ついこの間まで一緒に学校へ通い絵まで描いていた友人が今こうして向き合い闘技場で戦うと言う信じられない話になっているのだ。
三夫は思っていた。
(大翔君なら『絶対友達とは戦わない』と言うだろう。それは僕だってそうさ。だけど僕は人間て鬼にならなければならない事があってそれはきれい事じゃ済まないんだ)
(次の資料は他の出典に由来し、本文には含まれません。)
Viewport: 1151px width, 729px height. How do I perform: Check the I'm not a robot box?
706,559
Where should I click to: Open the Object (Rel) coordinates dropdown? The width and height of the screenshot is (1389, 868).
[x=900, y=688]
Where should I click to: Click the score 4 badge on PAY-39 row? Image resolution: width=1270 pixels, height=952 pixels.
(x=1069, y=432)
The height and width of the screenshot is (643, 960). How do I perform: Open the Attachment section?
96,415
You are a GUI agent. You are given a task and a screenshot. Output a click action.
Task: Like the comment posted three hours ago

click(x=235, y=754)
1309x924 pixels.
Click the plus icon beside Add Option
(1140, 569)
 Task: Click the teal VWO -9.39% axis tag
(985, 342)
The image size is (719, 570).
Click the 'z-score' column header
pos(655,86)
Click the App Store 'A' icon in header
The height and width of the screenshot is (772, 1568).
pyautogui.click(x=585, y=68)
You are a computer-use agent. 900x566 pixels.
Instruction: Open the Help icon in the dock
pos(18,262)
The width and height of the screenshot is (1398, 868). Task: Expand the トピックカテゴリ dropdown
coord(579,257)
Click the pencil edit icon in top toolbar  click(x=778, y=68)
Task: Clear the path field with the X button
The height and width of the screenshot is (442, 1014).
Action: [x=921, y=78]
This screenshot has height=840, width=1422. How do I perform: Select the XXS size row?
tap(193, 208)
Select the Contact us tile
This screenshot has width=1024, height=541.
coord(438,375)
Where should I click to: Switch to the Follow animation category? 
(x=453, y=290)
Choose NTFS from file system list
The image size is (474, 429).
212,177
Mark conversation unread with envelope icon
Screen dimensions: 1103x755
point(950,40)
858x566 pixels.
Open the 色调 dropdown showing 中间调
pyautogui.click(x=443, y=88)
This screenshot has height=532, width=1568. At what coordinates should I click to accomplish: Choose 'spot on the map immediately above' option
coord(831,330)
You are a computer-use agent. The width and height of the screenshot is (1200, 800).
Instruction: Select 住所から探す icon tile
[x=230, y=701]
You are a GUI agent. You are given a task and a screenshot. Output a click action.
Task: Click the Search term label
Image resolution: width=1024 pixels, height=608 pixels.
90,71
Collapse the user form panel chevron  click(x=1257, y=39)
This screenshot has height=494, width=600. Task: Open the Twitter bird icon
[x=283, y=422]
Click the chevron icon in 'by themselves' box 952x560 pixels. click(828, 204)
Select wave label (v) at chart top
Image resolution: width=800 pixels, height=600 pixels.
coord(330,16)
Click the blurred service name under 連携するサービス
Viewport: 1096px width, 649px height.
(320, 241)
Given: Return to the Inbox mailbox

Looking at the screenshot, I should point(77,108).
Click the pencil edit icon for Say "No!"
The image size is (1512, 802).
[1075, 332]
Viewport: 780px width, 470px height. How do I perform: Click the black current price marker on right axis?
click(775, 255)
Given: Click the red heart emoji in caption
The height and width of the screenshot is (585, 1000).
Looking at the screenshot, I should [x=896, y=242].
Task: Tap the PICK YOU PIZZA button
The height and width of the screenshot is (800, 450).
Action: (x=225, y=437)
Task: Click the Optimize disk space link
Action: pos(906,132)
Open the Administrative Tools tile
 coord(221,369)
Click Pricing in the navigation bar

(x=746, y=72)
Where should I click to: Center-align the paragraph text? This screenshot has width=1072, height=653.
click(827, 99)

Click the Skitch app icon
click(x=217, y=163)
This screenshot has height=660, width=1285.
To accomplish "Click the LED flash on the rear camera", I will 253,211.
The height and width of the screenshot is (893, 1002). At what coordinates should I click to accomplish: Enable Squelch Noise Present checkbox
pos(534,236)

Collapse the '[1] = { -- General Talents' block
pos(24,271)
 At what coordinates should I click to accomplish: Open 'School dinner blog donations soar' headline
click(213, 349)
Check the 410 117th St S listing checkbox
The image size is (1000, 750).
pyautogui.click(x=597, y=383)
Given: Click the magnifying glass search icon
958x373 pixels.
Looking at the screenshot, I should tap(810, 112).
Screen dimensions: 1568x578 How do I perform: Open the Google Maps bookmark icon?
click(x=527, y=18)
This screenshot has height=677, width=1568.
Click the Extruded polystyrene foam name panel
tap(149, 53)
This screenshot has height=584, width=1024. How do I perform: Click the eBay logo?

三夫は父と外国で戦争をしている国のニュースを見ていた事を思い出した。
「見ろ。こうして戦争になった時は憎みあうときもあるが憎しみがなくても国の為に戦わなければならなかったりするんだ。その国に友達がいたらその人とも戦わなきゃいけなくなるんだ」
「友人とは時と場合により敵になり戦わなければならない」
これが世の掟の様に三夫の胸に刻み込まれていた。
今もそうである。
三夫はそれを「宿命」「受け止めなければいけない事」ととらえる部分が大きかった。
(僕の親は別に「友人と戦え」とは言わなかった。でも僕は昔からそういった情を抑えて皆全体の事とかを考えちゃう性格なんだ。ごめん大翔君)
しかし別の人格は言う。
「自分の都合で友人を攻撃してもいいのか」
また別の人格の部分が顔を出した。
「友人と戦いを避け自分は傷つかず他の人を守りたいなんて傲慢、よくばりだ」
それは普段三夫の心の片隅の気づかないふりをしていた感情だった。
その時魔王の口から大翔の声が発せられた。
「よせ三夫君!」
「はっ!」
この言葉と響きが三夫の内的対立を中断させた。
間が出来た。
「何だ? どうしたんだ?」
黒魔術のギャラリー達は不思議がった。
魔王はいきなり出てきて叫んだ大翔に怒った。
「作戦通りにしろ! 声を出すな! 俺が上手くやろうとしてるんだ!」
「三夫君を戦わせられないんだ!」
このやり取りは周囲には聞こえていなかった。
「貴様も融通の利かない奴だな。考えがないなら引っ込んでいろ」
魔王は大翔を制しようとした。
大翔はまだあきらめなかった。
「僕三夫君に呼びかける!」
「それは駄目だ!」
何でこんなタイミングで邪魔を、と言う気持ちだった。
しかし大翔はどうしても三夫と戦いたくなかった。
無理だったとしても。
「僕しかできないんだ!」
三夫の脳内は魔法を放ちながら複数の人格が戦っていた。
「大翔君と戦いたくない! 何とか助けたい!」
と言う人格。
「たとえ友人でも皆の為には倒さなければならない事もある!」
この2つ目の人格は呪い、精霊の力によってさらに強くなり1つ目の戦いを避けたい気持ちを圧迫していた
「うわあ!」
と1つ目の人格は苦しく叫んだ。
そして精霊が作った3つ目の人格は
「いざとなれば僕が前面に出て体を動かす!」
三夫の葛藤と心の中の戦いが大きくなり頭を抑え始めた
ここで魔王は畳み掛けた
「チャンスだ!」
と言い雷撃を発した。
「うわあ!」
と言い三夫は吹っ飛ばされた。
「よし!」
と魔王が言った時体が動かなくなった。
「ぐっぐぐ」
大翔の意志が体を制御していた。